Experiments: 1. Phenotypic Visualization and Integrative Analysis of Cellular Morphometric Types

The proposed approach has been applied on the TCGA LGG cohort, including 215 WSIs from 209 patients, where the clinical annotation of 203 patients are available. For the quality control purpose, background and border portions of each whole slide image were detected and removed from the analysis.
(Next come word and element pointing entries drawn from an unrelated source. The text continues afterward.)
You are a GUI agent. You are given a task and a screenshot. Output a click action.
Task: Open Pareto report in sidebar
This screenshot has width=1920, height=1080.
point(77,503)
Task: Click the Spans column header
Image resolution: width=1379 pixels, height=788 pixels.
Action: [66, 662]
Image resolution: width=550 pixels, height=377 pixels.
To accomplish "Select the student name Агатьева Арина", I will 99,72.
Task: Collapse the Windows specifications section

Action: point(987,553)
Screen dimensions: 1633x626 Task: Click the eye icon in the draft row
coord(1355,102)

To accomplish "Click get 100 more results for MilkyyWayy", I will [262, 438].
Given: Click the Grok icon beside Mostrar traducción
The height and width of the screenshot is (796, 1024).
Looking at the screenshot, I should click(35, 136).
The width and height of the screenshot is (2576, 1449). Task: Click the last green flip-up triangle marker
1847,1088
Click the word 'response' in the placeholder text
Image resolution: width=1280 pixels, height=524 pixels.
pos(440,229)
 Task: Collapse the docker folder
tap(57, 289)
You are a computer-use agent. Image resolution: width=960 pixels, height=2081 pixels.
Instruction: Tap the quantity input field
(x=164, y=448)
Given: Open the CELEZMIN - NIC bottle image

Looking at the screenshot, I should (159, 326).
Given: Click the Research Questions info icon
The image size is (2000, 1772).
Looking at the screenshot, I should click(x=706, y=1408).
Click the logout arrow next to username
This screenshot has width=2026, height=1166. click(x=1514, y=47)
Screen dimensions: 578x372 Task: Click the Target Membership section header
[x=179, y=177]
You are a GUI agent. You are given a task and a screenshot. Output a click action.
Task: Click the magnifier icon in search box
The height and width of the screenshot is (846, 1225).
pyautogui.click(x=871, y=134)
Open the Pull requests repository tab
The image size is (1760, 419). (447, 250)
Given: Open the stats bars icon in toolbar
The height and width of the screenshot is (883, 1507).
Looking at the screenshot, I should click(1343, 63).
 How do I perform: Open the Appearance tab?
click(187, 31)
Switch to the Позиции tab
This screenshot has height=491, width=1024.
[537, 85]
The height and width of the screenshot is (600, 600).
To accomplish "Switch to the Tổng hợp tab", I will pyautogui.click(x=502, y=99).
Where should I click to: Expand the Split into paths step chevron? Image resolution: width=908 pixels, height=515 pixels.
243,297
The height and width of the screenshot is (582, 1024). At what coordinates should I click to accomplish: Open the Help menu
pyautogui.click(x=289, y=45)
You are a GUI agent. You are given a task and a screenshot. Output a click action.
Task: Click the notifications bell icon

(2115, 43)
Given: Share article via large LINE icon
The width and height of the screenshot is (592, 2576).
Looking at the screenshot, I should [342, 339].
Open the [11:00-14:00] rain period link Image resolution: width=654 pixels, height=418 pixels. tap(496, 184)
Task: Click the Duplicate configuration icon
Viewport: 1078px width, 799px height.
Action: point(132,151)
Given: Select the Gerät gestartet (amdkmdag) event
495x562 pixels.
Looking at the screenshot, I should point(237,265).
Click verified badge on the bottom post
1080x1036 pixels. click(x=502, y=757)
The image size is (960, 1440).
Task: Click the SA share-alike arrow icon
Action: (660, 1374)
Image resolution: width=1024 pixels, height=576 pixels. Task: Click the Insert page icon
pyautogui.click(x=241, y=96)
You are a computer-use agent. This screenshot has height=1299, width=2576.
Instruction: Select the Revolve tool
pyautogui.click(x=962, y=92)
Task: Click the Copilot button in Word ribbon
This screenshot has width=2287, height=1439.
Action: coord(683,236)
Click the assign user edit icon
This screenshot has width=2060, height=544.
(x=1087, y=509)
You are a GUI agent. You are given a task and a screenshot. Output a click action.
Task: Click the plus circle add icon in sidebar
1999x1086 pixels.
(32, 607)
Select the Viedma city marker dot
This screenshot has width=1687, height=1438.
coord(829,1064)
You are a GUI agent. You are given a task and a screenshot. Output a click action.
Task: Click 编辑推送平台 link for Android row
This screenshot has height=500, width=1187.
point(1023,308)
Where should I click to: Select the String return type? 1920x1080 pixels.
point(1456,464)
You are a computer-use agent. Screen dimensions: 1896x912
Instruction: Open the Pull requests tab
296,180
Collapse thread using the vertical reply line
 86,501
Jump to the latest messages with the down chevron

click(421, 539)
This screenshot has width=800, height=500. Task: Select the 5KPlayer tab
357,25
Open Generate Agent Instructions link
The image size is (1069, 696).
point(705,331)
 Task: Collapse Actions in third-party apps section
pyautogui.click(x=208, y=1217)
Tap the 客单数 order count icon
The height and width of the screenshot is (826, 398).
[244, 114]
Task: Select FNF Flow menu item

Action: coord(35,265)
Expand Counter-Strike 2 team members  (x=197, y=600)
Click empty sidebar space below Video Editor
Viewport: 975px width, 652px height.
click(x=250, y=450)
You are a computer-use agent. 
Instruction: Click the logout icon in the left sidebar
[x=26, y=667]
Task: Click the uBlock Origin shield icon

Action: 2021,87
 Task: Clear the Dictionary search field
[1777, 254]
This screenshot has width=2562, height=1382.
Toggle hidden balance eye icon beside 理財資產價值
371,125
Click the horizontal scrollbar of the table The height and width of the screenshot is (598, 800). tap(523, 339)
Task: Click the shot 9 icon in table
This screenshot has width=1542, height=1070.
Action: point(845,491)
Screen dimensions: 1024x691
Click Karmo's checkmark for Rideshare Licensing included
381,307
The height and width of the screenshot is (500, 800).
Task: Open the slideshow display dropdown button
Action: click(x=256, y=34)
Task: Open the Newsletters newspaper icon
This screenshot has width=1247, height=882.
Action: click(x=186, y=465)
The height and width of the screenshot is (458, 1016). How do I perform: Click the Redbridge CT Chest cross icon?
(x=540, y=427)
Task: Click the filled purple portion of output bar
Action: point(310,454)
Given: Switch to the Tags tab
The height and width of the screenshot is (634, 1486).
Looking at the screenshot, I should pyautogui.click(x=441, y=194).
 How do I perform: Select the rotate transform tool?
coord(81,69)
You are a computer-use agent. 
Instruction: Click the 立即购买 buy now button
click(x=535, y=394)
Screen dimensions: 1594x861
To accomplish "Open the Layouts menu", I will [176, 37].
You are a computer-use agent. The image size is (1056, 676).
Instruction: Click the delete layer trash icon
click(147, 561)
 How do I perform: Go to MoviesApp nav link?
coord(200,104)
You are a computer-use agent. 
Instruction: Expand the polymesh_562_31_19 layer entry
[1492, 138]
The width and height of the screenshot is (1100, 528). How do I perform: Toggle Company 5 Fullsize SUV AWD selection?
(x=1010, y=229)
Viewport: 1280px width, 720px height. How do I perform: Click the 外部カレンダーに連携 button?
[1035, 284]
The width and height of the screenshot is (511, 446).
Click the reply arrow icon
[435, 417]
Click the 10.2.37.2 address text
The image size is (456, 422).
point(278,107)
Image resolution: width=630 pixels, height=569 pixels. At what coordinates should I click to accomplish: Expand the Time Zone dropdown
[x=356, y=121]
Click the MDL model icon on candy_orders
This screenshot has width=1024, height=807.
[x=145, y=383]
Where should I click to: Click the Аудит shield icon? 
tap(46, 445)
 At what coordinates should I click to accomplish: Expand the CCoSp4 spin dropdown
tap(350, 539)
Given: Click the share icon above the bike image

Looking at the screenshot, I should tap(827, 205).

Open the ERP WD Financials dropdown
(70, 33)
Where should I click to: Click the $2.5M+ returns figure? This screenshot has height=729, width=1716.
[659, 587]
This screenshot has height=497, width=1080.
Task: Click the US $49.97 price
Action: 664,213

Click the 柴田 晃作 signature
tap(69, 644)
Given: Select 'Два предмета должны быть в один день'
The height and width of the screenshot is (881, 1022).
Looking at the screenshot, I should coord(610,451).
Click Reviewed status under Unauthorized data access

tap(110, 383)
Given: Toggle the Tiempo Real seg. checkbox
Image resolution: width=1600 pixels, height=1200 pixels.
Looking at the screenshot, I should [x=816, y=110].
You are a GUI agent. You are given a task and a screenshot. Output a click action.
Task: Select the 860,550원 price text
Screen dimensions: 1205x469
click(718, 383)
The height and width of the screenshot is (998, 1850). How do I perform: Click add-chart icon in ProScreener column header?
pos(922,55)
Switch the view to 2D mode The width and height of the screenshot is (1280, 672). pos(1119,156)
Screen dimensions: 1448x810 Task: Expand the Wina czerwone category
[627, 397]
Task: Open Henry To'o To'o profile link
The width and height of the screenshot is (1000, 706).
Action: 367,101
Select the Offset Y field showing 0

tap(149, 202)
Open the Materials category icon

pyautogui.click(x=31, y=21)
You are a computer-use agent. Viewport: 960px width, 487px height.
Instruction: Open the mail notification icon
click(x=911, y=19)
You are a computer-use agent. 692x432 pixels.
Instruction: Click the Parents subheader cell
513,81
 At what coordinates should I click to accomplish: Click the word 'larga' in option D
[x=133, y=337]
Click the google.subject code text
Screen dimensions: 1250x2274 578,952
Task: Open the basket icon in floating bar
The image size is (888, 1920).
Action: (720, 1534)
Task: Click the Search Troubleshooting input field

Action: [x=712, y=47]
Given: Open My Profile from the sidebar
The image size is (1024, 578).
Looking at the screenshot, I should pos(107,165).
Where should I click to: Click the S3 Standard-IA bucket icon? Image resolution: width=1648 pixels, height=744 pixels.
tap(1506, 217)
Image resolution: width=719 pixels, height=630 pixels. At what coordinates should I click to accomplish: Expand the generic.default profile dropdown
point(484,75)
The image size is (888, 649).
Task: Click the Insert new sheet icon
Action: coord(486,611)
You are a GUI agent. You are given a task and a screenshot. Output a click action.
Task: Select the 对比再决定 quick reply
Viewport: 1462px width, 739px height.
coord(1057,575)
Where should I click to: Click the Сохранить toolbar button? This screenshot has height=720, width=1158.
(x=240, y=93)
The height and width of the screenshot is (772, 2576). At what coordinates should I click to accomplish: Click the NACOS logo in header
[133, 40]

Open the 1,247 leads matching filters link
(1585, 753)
The TCGA LGG cohort consists of ~80 million segmented nuclear regions, from which 2 million were randomly selected for construction of cellular morphometric types. The cellular morphometric context representation for each patient is a 64-dimensional vector, where each dimension represents the normalized frequency of a specific cellular morphometric type appearing in the WSIs of the patient. Initial integrative analysis is performed by linking individual cellular morphometric types to clinical outcomes and molecular data. Each cellular morphometric type is chosen as the predictor variable in the Cox proportional hazards (PH) regression model together with the age of the patient (implemented through the R survival package). For each cellular morphometric type, the frequencies are further correlated with the gene expression values across all patients. The top-ranked genes of positive correlation and negative correlation, respectively, are imported into the MSigDB for gene set enrichment analysis. Table 1 summarizes cellular morphometric types that best predict the survival distribution, and the corresponding enriched gene sets. Fig. 1 shows the top-ranked examples for these cellular morphemetric types.

As shown in Table 1, 8 out of 64 cellular morphometric types are clinically relevant to survival (FDR adjusted p-value <0.01) with statistical significance. The first four cellular morphometric types in Fig. 1 all have a hazard ratio>1, indicating that a higher frequency of these cellular morphometric types may lead to a worse prognosis. A common phenotypic property of these cellular morphometric types is the loss of chromatin content in the nuclear regions, which may be associated with poor prognosis of lower grade glioma. The last four cellular morphometric types in Fig. 1 all have a hazard ratio <1, indicating that a higher frequency of these cellular morphometric types may lead to a better prognosis.

Tab. 1 also indicates the enrichment of genes up-regulated in response to IFNG in cellular morphometric types #28, #29 and #52. In the glioma microenvironment, tumor cells and local T cells produce abnormally low levels of IFNG. IFNG acts on cell-surface receptors, and activates transcription of genes that offer potentials in the treatment of brain tumors by increasing tumor immunogenicity, disrupting proliferative mechanisms, and inhibiting tumor angiogenesis. The observations of IFNG as a positive survival factor confirms the prognostic effect of these cellular morphometric types: #28 -- negative correlation and worse prognosis; #29 and #52 -- positive correlation and better prognosis.
Other interesting observations include that three cellular morphometric types of better prognosis are enriched with genes up-regulated by IL6 via STAT3, and two cellular morphometric types of better prognosis are enriched with genes regulated by NF-kB in response to TNF and genes up-regulated in response to TGFB1, respectively.